“Corpus Christi is certainly where the incremental barrels want to go as we have deep water, availability of land for development and plenty of capacity to absorb the forecasted U.S. energy production growth in oil and gas. Corpus Christi is open for business,” said Charlie Zahn, the chairman of the Port of Corpus Christi Commission.
The Port of Corpus Christi Authority announced it has entered into an agreement with The Carlyle Group to work exclusively to develop a world-class crude oil export terminal on Harbor Island, connecting growing crude oil production in the United States with global markets. The Terminal would be the first onshore location in the United States capable of providing export service to fully-laden very large crude carriers (VLCCs) and would further the Port's position as the preeminent global crude oil export hub.
VLCC access at the Port of Corpus Christi will open the global markets for United States' oil producers, pipelines, its supply chains and customers. The result could produce up to a $50 billion annual reduction to the national trade deficit. Importantly, the city of Corpus Christi would benefit from the thousands of direct and indirect jobs as well as billions in incremental economic activity.
Under the terms of the agreement, the Port will work exclusively with Carlyle to bring together world-class oil producers, marketers, pipeline operators and marine terminal operators to ensure a significant portion of the new oil production in Texas will have a reliable gateway to international markets. As part of the agreement, Carlyle agreed to lead the construction and ongoing operations of the terminal on an exclusive basis. Carlyle also agreed that it would arrange for a private funding solution for a dredging project to bring fully-laden VLCCs to Harbor Island (at least a 75-ft. main channel depth).
Construction of the terminal would require no capital outlay from local taxpayers. Under the terms of the agreement, the Port will realize significant regular rental payments, volume-based tariff income, land grants and other proceeds that will help the Port fund other aspects of its operations. The terminal is expected to be operational in late 2020. Carlyle's equity for this investment will come from its Global Infrastructure Fund.

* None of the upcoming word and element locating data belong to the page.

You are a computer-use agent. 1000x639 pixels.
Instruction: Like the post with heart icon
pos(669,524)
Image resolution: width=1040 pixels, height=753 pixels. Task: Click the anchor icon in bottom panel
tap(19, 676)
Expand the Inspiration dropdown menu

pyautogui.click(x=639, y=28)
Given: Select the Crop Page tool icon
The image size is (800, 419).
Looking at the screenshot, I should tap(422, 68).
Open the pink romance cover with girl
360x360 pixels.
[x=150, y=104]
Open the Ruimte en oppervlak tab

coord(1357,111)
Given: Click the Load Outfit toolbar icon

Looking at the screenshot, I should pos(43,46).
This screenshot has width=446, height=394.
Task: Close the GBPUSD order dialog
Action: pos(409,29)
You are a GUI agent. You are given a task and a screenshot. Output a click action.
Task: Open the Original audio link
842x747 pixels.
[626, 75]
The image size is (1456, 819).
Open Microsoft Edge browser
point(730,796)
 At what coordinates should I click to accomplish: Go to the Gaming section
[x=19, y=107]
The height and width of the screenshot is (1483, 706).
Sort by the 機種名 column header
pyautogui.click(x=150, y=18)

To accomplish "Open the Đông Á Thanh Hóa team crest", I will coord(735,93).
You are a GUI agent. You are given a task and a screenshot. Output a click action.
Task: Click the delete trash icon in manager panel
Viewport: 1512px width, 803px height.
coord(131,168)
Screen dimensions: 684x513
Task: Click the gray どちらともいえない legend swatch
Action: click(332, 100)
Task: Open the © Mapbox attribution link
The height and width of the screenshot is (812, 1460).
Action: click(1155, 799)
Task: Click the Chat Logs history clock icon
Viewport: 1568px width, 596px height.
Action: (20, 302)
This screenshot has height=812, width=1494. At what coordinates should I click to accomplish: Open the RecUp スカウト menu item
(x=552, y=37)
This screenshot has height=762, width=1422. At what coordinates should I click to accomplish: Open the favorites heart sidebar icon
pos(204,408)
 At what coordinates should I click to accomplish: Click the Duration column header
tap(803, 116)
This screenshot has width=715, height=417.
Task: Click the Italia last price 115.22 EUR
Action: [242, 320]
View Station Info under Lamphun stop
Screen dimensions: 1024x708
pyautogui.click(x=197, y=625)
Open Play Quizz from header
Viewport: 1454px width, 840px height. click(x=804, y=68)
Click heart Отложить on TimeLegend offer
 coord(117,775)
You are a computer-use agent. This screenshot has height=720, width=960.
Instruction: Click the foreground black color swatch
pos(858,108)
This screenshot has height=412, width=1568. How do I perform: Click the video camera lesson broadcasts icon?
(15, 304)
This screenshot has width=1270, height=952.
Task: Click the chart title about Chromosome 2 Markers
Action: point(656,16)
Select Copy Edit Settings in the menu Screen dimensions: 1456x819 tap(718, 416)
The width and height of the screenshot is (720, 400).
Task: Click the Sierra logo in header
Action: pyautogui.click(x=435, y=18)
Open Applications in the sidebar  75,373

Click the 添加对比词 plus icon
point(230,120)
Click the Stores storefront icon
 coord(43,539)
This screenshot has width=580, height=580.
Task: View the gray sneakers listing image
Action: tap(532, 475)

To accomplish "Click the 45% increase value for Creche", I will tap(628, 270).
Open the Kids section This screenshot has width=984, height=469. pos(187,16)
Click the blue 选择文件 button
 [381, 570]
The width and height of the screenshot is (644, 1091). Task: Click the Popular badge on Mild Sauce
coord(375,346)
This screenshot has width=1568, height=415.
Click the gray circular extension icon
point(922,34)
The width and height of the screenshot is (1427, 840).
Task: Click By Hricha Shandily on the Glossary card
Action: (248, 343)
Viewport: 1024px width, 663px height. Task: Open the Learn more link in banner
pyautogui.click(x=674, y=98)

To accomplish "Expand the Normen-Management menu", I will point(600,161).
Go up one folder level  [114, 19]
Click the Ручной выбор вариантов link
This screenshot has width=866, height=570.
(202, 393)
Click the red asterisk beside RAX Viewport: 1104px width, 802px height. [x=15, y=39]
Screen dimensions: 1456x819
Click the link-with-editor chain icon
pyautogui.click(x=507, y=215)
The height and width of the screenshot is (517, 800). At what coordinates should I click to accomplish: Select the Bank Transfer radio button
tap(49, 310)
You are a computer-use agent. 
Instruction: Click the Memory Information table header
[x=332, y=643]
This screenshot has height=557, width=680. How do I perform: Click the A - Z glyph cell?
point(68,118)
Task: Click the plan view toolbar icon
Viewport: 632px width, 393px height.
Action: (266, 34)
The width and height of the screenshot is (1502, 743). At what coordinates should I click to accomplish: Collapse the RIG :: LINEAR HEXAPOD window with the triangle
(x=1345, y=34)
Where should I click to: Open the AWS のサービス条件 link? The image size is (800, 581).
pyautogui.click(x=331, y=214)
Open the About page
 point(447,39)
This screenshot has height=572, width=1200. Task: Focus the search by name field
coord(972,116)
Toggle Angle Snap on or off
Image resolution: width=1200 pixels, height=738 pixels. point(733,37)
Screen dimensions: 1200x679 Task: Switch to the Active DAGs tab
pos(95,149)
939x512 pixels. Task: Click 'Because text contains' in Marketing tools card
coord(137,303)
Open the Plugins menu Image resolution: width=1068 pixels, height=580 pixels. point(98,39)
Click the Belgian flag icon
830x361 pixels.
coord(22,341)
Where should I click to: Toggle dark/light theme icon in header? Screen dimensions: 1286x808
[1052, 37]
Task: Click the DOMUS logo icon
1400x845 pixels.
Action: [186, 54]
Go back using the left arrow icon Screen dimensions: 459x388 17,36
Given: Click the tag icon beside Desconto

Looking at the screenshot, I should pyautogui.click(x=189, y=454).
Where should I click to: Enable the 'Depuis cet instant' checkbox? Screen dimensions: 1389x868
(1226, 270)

The terminal would include the development of at least two loading docks on Harbor Island as well as crude oil tank storage inland across Redfish Bay on land secured by Carlyle, enhancing operational flexibility while reducing the facility's footprint on Harbor Island itself.
The project is subject to agreement on definitive documentation between the parties, satisfactory completion of due diligence and final approval from Carlyle's investment committee.
"A project of this magnitude further underscores the vital role the Port of Corpus Christi plays in the global energy markets and as an important economic generator for the great state of Texas," said Sean Strawbridge, chief executive officer of Port of Corpus Christi. "In partnering with such an experienced and well-capitalized firm as The Carlyle Group, the market should take notice and have a high degree of confidence of this project's success."
"Corpus Christi is certainly where the incremental barrels want to go as we have deep water, availability of land for development and plenty of capacity to absorb the forecasted U.S. energy production growth in oil and gas. Corpus Christi is open for business," said Charlie Zahn, the chairman of the Port of Corpus Christi Commission.
Ferris Hussein, managing director of Carlyle's Global Infrastructure team, said: "Carlyle appreciates the steadfast, prescient leadership provided by the Port of Corpus Christi Authority in advancing this project. Providing VLCC access at the Port is of critical importance to the United States, and we will collaborate with all stakeholders to ensure such service is provided."